1986/87 verbringe ich mein zweites Jahr in Paris, dieses Mal zu Studium. Zu dieser Zeit gibt es ein Au-Pair-System, das einfach super ist. Man kann Voll-Au-Pair werden mit 30 Stunden Arbeit pro Woche, Halb-Au-Pair mit 15 Stunden und man kann Zimmer gegen Arbeit machen. Das ist die ideale Möglichkeit ein Zimmer in Paris zu bezahlen, wenn man kein Geld hat. Deutsche Mädchen sind sehr beliebt.
Paris wurde nicht für Handwerker und Kleinbürger gebaut, davon habe ich euch schon erzählt, sondern für die Leute, von denen Jacques Brel sagt, ihr Papa habe Glück gehabt. Daher sind unter den schöne Zinkdächern chambres de bonne, Dienstmädchenzimmer vorgesehen. Jedes Haus hat zwei Eingänge, einen großen breiten mit Fahrstuhl für die Leute mit Geld und einen kleinen versteckten ohne Fahrstuhl für die arbeitende Bevölkerung ohne Glanz, ohne Erziehung, ohne Herkunft und ohne Zukunft. Was es mit der education, der Erziehung, auf sich hat, habe ich hier auch schon einmal angedeutet.

□ □ □

**AUFGABENSTELLUNG:** Wie viele Wochenstunden umfasst laut Ausgangstext die Arbeit eines Halb-Au-Pairs?

□ □ □

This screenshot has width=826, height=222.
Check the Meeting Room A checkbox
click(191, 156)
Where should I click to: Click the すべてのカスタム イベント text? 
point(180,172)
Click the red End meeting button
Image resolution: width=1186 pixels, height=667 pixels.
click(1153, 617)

□ □ □

**LÖSUNG:** 15 Stunden pro Woche.